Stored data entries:
════════════════════

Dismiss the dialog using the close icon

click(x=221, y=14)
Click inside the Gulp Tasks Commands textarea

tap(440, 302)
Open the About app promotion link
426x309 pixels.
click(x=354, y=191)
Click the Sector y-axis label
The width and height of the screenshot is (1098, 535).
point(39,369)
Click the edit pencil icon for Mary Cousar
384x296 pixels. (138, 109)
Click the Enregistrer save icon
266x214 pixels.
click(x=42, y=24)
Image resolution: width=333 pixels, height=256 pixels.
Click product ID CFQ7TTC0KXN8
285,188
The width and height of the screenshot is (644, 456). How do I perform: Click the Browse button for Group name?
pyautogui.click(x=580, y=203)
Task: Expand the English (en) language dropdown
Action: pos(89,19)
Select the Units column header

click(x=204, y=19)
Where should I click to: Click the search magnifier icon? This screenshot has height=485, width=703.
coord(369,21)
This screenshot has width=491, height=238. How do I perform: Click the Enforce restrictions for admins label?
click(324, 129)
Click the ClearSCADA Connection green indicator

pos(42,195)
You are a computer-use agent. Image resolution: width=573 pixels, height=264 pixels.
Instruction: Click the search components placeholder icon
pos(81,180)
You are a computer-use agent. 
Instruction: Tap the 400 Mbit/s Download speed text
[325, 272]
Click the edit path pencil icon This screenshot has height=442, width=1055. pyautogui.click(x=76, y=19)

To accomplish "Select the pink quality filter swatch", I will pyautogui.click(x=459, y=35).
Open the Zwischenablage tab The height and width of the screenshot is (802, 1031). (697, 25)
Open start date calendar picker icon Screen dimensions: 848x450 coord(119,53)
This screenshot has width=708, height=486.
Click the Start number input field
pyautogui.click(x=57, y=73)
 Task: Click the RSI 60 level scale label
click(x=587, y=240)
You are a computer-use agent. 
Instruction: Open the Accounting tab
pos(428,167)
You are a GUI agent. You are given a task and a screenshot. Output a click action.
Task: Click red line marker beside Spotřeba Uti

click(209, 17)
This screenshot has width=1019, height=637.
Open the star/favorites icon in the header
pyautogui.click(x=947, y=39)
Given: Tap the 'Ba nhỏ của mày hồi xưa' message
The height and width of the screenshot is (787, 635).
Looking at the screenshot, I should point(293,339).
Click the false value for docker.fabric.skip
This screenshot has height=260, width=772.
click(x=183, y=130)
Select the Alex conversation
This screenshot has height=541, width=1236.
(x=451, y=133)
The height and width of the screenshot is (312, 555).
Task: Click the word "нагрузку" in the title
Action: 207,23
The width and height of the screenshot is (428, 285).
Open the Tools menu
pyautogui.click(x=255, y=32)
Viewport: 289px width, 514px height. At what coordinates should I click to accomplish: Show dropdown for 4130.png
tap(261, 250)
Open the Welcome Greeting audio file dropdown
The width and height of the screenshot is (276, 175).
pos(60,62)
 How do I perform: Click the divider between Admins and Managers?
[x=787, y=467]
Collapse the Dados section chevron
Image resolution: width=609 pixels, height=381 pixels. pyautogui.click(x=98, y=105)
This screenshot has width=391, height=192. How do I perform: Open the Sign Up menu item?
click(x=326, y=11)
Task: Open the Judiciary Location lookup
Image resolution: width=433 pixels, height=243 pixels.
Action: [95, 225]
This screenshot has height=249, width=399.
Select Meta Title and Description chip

════════════════════

* **Requirement**: Your answer should be the lines of the records that hold the string "agent".

* **Response area**:
You are a computer-use agent. Image resolution: width=573 pixels, height=264 pixels.
You are a computer-use agent. 
You are a computer-use agent. 
You are a GUI agent. You are given a task and a screenshot. Output a click action.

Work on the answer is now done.